Stored records:
______________________________
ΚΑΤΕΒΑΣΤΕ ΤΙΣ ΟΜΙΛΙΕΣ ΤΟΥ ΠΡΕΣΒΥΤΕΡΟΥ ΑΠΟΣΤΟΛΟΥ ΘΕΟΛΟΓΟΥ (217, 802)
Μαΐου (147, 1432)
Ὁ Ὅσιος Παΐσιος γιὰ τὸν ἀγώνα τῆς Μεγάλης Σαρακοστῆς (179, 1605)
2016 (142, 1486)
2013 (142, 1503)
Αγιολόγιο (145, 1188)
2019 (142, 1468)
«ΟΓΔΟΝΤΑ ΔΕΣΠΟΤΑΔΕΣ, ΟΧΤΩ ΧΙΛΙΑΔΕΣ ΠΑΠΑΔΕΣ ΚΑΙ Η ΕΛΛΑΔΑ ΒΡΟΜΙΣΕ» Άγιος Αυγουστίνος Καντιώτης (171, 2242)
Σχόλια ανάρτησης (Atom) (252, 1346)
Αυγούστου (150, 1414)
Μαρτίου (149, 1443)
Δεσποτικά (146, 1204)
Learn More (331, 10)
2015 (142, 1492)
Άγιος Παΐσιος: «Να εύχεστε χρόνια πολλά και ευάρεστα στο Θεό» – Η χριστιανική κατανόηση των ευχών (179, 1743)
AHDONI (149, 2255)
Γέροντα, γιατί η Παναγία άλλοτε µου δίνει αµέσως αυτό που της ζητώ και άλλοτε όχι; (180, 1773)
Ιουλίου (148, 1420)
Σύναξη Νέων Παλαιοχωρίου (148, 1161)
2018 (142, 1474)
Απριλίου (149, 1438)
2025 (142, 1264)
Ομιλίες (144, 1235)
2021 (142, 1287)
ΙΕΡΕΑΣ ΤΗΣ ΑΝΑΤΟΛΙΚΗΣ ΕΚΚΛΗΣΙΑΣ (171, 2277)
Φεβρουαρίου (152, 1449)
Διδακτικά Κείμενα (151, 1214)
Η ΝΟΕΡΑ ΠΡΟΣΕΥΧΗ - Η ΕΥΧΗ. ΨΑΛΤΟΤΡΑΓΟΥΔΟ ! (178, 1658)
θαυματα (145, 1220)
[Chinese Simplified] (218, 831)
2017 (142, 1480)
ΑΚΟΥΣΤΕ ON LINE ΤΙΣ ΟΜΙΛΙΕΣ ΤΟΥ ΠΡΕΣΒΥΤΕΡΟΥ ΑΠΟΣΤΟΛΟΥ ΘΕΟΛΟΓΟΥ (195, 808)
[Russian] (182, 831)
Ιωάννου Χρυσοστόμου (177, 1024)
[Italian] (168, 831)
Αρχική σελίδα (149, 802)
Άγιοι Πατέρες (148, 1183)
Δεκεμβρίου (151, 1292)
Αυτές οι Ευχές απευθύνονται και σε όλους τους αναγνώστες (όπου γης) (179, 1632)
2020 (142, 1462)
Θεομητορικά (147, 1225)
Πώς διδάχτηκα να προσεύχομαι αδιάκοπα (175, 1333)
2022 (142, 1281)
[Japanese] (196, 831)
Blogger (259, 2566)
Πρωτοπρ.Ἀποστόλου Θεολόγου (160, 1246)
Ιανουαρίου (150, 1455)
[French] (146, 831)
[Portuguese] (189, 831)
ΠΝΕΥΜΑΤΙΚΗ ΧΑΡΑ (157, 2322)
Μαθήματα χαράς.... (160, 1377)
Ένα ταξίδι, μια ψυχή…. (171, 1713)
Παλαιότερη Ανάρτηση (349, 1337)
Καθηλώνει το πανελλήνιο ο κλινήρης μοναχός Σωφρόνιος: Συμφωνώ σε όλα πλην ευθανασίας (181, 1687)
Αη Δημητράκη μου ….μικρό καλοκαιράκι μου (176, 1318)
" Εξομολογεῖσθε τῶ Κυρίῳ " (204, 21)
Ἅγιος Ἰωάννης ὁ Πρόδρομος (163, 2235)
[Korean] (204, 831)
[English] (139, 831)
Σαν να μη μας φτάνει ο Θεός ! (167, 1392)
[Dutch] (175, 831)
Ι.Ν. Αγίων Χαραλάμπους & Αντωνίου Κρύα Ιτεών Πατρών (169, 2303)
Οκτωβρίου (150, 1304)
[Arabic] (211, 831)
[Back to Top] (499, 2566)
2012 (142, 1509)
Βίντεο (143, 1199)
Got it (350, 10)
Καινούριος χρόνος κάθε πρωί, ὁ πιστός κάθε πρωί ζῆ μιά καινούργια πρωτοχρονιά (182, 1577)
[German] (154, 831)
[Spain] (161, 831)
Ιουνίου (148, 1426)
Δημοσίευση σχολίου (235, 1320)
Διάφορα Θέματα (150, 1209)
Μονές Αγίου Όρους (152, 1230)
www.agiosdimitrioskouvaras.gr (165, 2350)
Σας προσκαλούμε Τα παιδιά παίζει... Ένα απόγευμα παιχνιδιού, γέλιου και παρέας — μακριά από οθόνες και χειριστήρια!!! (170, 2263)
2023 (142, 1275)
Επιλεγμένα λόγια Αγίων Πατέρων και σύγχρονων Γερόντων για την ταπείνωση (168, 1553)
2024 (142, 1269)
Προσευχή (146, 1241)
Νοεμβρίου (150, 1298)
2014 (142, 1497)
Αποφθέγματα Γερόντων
______________________________
Reproduce all of the entries verbatim.

ΚΑΤΕΒΑΣΤΕ ΤΙΣ ΟΜΙΛΙΕΣ ΤΟΥ ΠΡΕΣΒΥΤΕΡΟΥ ΑΠΟΣΤΟΛΟΥ ΘΕΟΛΟΓΟΥ (217, 802)
Μαΐου (147, 1432)
Ὁ Ὅσιος Παΐσιος γιὰ τὸν ἀγώνα τῆς Μεγάλης Σαρακοστῆς (179, 1605)
2016 (142, 1486)
2013 (142, 1503)
Αγιολόγιο (145, 1188)
2019 (142, 1468)
«ΟΓΔΟΝΤΑ ΔΕΣΠΟΤΑΔΕΣ, ΟΧΤΩ ΧΙΛΙΑΔΕΣ ΠΑΠΑΔΕΣ ΚΑΙ Η ΕΛΛΑΔΑ ΒΡΟΜΙΣΕ» Άγιος Αυγουστίνος Καντιώτης (171, 2242)
Σχόλια ανάρτησης (Atom) (252, 1346)
Αυγούστου (150, 1414)
Μαρτίου (149, 1443)
Δεσποτικά (146, 1204)
Learn More (331, 10)
2015 (142, 1492)
Άγιος Παΐσιος: «Να εύχεστε χρόνια πολλά και ευάρεστα στο Θεό» – Η χριστιανική κατανόηση των ευχών (179, 1743)
AHDONI (149, 2255)
Γέροντα, γιατί η Παναγία άλλοτε µου δίνει αµέσως αυτό που της ζητώ και άλλοτε όχι; (180, 1773)
Ιουλίου (148, 1420)
Σύναξη Νέων Παλαιοχωρίου (148, 1161)
2018 (142, 1474)
Απριλίου (149, 1438)
2025 (142, 1264)
Ομιλίες (144, 1235)
2021 (142, 1287)
ΙΕΡΕΑΣ ΤΗΣ ΑΝΑΤΟΛΙΚΗΣ ΕΚΚΛΗΣΙΑΣ (171, 2277)
Φεβρουαρίου (152, 1449)
Διδακτικά Κείμενα (151, 1214)
Η ΝΟΕΡΑ ΠΡΟΣΕΥΧΗ - Η ΕΥΧΗ. ΨΑΛΤΟΤΡΑΓΟΥΔΟ ! (178, 1658)
θαυματα (145, 1220)
[Chinese Simplified] (218, 831)
2017 (142, 1480)
ΑΚΟΥΣΤΕ ON LINE ΤΙΣ ΟΜΙΛΙΕΣ ΤΟΥ ΠΡΕΣΒΥΤΕΡΟΥ ΑΠΟΣΤΟΛΟΥ ΘΕΟΛΟΓΟΥ (195, 808)
[Russian] (182, 831)
Ιωάννου Χρυσοστόμου (177, 1024)
[Italian] (168, 831)
Αρχική σελίδα (149, 802)
Άγιοι Πατέρες (148, 1183)
Δεκεμβρίου (151, 1292)
Αυτές οι Ευχές απευθύνονται και σε όλους τους αναγνώστες (όπου γης) (179, 1632)
2020 (142, 1462)
Θεομητορικά (147, 1225)
Πώς διδάχτηκα να προσεύχομαι αδιάκοπα (175, 1333)
2022 (142, 1281)
[Japanese] (196, 831)
Blogger (259, 2566)
Πρωτοπρ.Ἀποστόλου Θεολόγου (160, 1246)
Ιανουαρίου (150, 1455)
[French] (146, 831)
[Portuguese] (189, 831)
ΠΝΕΥΜΑΤΙΚΗ ΧΑΡΑ (157, 2322)
Μαθήματα χαράς.... (160, 1377)
Ένα ταξίδι, μια ψυχή…. (171, 1713)
Παλαιότερη Ανάρτηση (349, 1337)
Καθηλώνει το πανελλήνιο ο κλινήρης μοναχός Σωφρόνιος: Συμφωνώ σε όλα πλην ευθανασίας (181, 1687)
Αη Δημητράκη μου ….μικρό καλοκαιράκι μου (176, 1318)
" Εξομολογεῖσθε τῶ Κυρίῳ " (204, 21)
Ἅγιος Ἰωάννης ὁ Πρόδρομος (163, 2235)
[Korean] (204, 831)
[English] (139, 831)
Σαν να μη μας φτάνει ο Θεός ! (167, 1392)
[Dutch] (175, 831)
Ι.Ν. Αγίων Χαραλάμπους & Αντωνίου Κρύα Ιτεών Πατρών (169, 2303)
Οκτωβρίου (150, 1304)
[Arabic] (211, 831)
[Back to Top] (499, 2566)
2012 (142, 1509)
Βίντεο (143, 1199)
Got it (350, 10)
Καινούριος χρόνος κάθε πρωί, ὁ πιστός κάθε πρωί ζῆ μιά καινούργια πρωτοχρονιά (182, 1577)
[German] (154, 831)
[Spain] (161, 831)
Ιουνίου (148, 1426)
Δημοσίευση σχολίου (235, 1320)
Διάφορα Θέματα (150, 1209)
Μονές Αγίου Όρους (152, 1230)
www.agiosdimitrioskouvaras.gr (165, 2350)
Σας προσκαλούμε Τα παιδιά παίζει... Ένα απόγευμα παιχνιδιού, γέλιου και παρέας — μακριά από οθόνες και χειριστήρια!!! (170, 2263)
2023 (142, 1275)
Επιλεγμένα λόγια Αγίων Πατέρων και σύγχρονων Γερόντων για την ταπείνωση (168, 1553)
2024 (142, 1269)
Προσευχή (146, 1241)
Νοεμβρίου (150, 1298)
2014 (142, 1497)
Αποφθέγματα Γερόντων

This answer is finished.